99号(1994年05月)10ページ
あらかると「オランウータン・ベリーのそわそわ」
私は毎朝、オランウータン、ベリーの体温を測定しています。それがある時期になると、彼女は精神がハイの状態になるのです。
ふだんは、体温測定の為に彼女の部屋に入って隅を指差しただけで、所定の場所に座るので容易に測定できます。が、ハイの時期は部屋に入って指示しても天井にいて、オリ、扉、ガラスなどを軽く叩いてみたり、両手や体を揺すったりしてしばらくは所定の位置につこうとしません。数回声を出してやっと座ります。
体温測定の間も、長靴やポケットの中も覗いたり、運動靴だとひもをほどくわ、無線機を持っていればそれもいじり、体こそじっとしていても体温計をはさまれていないほうの手で悪戯をしまくります。このような状態は三、四日続き、その後は何もなかったようにふだんの素直な状態に戻ります。
これはある日と一致します。オランウータンは人に最も近い動物のひとつで、性周期などは人とほとんど変わりません。ベリーの場合では、1〜20日まで36.7度以下の低温期、21〜23日は36.7度以上の高温期、24,25,26,27,28日はまた低温期で26、27,28日は月経とだいたい28日周期となっていますが、いわゆるハイの状態は高温期に現れます。

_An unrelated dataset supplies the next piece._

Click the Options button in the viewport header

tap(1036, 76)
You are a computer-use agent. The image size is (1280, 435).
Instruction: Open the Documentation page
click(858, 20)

つまり、いつでもどうぞというオスを誘うサインを出しているのです。そうなるとオスのジュンは、ふだんにも増してしつっこくベリーの後をつけ回して交尾行動を取りにゆきます。
二頭を見ていたら、ベリーを横に寝かすのにサインらしいものがあるようです。彼女の腕や足を軽くジュンが叩くと、ベリーはすぐに横になってジュンのグルーミングを受けます。
それを見て、私も同じようにしたらベリーが横になってくれるかと思い、次の朝の体温測定の時に試してみました。素直に横になってはくれましたが、※グルーミングまでは許してくれませんでした。